Objective: There are three categories of drugs that treat human epidermal growth factor receptor type 2 (HER-2) positive breast cancer: monoclonal antibodies (mAbs), antibody-drug conjugates (ADCs), and tyrosine kinase inhibitors (TKIs). The purpose of this study is to analyze and compare the adverse reactions of three classes of anti-HER-2 drugs to various body systems in patients based on the FDA Adverse Event Reporting System (FAERS).

Methods: All data reports were extracted from the FAERS between 2004 and 2024. Data mining of adverse events associated with anti-HER-2 drugs was carried out using disproportionality analysis. A multivariate logistic regression analysis was conducted to explore the risk factors associated with AEs leading to hospitalization.

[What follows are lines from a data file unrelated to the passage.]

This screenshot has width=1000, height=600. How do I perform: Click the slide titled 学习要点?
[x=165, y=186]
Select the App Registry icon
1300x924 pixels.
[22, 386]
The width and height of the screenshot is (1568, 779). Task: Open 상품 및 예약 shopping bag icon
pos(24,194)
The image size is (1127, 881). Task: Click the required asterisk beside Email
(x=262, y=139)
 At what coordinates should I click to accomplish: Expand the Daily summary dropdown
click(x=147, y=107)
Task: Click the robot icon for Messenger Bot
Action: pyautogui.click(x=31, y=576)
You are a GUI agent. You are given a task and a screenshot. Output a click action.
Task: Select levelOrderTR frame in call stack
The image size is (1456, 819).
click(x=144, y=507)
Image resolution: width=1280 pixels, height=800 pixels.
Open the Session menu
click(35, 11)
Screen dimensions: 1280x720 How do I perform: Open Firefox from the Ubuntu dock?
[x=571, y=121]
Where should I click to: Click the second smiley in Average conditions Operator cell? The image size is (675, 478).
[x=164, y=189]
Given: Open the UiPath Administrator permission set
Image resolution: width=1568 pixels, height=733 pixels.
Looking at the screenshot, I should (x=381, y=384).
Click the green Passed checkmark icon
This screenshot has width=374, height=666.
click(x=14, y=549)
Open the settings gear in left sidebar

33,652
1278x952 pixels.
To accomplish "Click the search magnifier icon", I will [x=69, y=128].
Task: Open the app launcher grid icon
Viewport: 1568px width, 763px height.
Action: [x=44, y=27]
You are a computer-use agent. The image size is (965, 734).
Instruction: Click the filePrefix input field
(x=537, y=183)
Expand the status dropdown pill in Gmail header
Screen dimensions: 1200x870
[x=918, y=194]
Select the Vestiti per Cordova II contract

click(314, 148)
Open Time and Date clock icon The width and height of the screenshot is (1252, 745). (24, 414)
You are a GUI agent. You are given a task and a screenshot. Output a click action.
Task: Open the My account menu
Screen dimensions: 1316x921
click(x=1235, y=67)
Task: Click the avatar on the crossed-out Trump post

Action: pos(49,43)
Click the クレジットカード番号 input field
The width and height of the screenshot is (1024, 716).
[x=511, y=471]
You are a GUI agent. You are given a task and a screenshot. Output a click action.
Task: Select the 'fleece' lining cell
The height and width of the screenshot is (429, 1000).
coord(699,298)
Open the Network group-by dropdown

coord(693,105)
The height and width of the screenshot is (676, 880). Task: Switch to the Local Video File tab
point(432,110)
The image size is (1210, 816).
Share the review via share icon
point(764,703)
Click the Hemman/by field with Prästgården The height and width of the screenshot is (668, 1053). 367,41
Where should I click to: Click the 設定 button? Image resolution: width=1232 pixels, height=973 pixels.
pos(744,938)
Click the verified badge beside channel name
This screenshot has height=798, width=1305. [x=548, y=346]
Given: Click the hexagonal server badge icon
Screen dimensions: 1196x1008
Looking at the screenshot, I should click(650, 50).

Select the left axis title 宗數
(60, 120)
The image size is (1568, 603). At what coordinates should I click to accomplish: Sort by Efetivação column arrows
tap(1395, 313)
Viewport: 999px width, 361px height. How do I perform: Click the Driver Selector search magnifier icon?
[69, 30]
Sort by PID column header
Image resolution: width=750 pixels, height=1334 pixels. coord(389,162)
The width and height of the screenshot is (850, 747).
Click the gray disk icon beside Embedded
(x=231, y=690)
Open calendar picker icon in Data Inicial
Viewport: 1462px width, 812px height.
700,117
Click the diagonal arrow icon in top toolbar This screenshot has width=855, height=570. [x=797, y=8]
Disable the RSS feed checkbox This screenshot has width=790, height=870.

Results: A total of 47,799 patients were screened for the three classes of drugs, among which ADC drugs caused the largest proportion of deaths. MAb has the strongest ADR signals associated with "cardiac disorders". Moreover, trastuzumab was associated with a greater risk of cardiotoxicity. Logistic regression analysis revealed that the treatment with mAbs should be wary of serious adverse reactions in "infections and infestations" and "metabolism and nutrition disorders". Moreover, "endocrine disorders" were the factor associated with the highest risk of prolonged hospitalization due to trastuzumab deruxtecan (T-DXd). The safety of tucatinib among TKI drugs is greater than that of other drugs.

Conclusion: In general, from the perspective of the effects of the three classes of drugs on the various body systems of patients, we should focus on mAb-associated "cardiac disorders", ADC-associated "hepatobiliary disorders", "respiratory, thoracic and mediastinal disorders", and TKI-associated "gastrointestinal disorders.